On Wednesday, federal agents raided two Gibson guitar factories, in Memphis and Nashville, searching for ebony wood brought into the United States illegally. They seized "several pallets of wood, electronic files and guitars," Gibson said on its website. The U.S. Department of Justice has been fighting with Gibson in court since it first raided the Memphis plant on Nov. 17, 2009, seizing guitar components allegedly made of illegal ebony, as well as six complete guitars, according to news reports. It charges, under a federal conservation law called the Lacey Act, that the instrument maker used wood that was imported illegally. But Gibson says the government is misinterpreting the law, and that it has done nothing wrong.
The Federal Department of Justice in Washington, D.C. has suggested that the use of wood from India that is not finished by Indian workers is illegal, not because of U.S. law, but because it is the Justice Department’s interpretation of a law in India. (If the same wood from the same tree was finished by Indian workers, the material would be legal.) This action was taken without the support and consent of the government in India.
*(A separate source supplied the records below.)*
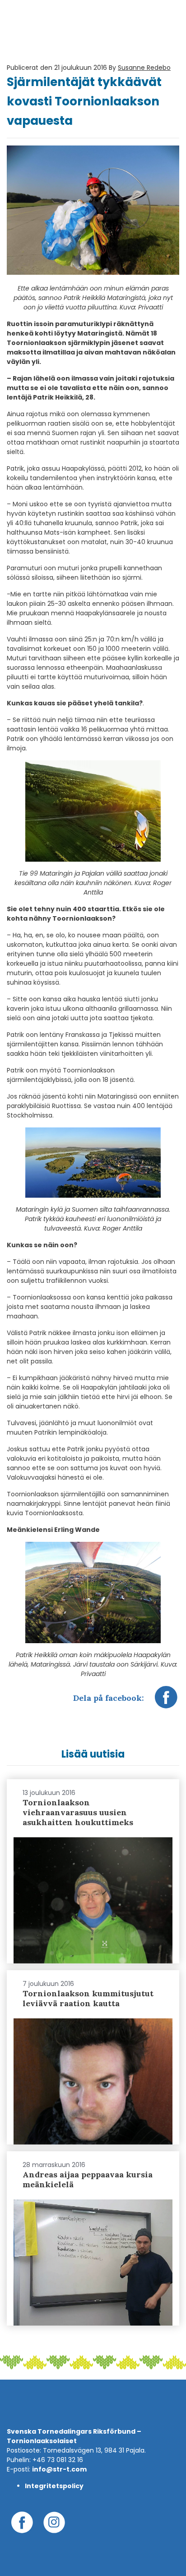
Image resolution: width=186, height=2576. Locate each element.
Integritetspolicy (54, 2485)
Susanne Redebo (144, 67)
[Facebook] (166, 1701)
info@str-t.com (59, 2469)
The wood the Government seized on August 24 is from a Forest Stewardship Council certified supplier and is FSC Controlled, meaning that the wood complies with the standards of the Forest Stewardship Council, which is an industry-recognized and independent, not-for-profit organization established to promote responsible management of the world’s forests. FSC Controlled Wood standards require, among other things, that the wood not be illegally harvested and not be harvested in violation of traditional and civil rights.
According to the court documents online, the government first started investigating the company for wood taken from Madagascar, and that's where the wood and guitars seized in 2009 came from. In a 2009 search warrant affidavit, Fish and Wildlife agent Kevin Seiler claimed the company knowingly bought wood from a German vendor named Nagal, who dealt in wood that hadn't been authorized for export from Madagascar. No documents were available online in support of the latest search, which appears to have focused on wood from India, rather than Madagascar.
A June 4 filing further outlining the illegality of the Madagascar wood has been sealed, thanks to a motion to seal that was executed in late July. But a July 7 story in Musical Merchandise Magazine quotes from internal Gibson emails it reportedly contains:
[A] Gibson employee…wrote that "[t]he true Ebony species preferred by Gibson Musical Instruments is found only in Madagascar (Diospryos perrieri). This is a slow-growing tree species with very little conservation protection and supplies are considered to be highly threatened in its native environment due to over exploitation." In fact, [he] spent two and a half weeks in Madagascar this June , writing on his return, "I represented our company along with two other guitar manufacturers… All legal timber and wood exports are prohibited because of wide spread corruption and theft of valuable woods like rosewood and ebony." On February 25, 2009, in a reference to the potential long term solution, [he] wrote… that the company Maderas Barber "has been in the business a long time and may be able to help begin some legitimate harvests. Mr. [Roger] Thunam on the other hand should now be able to supply Nagel with all the rosewood and ebony for the grey market."
Gibson, which has refused a government order to surrender the seized materials, says the wood was imported legally. "Gibson has obtained sworn statements and documents from the Madagascar government and these materials, which have been filed in federal court, show that the wood seized in 2009 was legally exported under Madagascar law and that no law has been violated," its statement reads. A spokesman for the company hasn't yet returned a call for comment, but we'll update the story if he does.
Ebony's density and deep, black color make it especially sought-after by instrument-makers. But as a post on Downtown Memphis points out, not only are the trees themselves endangered, they act as habitat for other endangered species in Madagascar. One is the silky sifaka lemur, which the Smithsonian Magazine reports is one of the "world's rarest mamals." It lives in Madagascar's northeastern mountains, and there are thought to be just a few hundred left.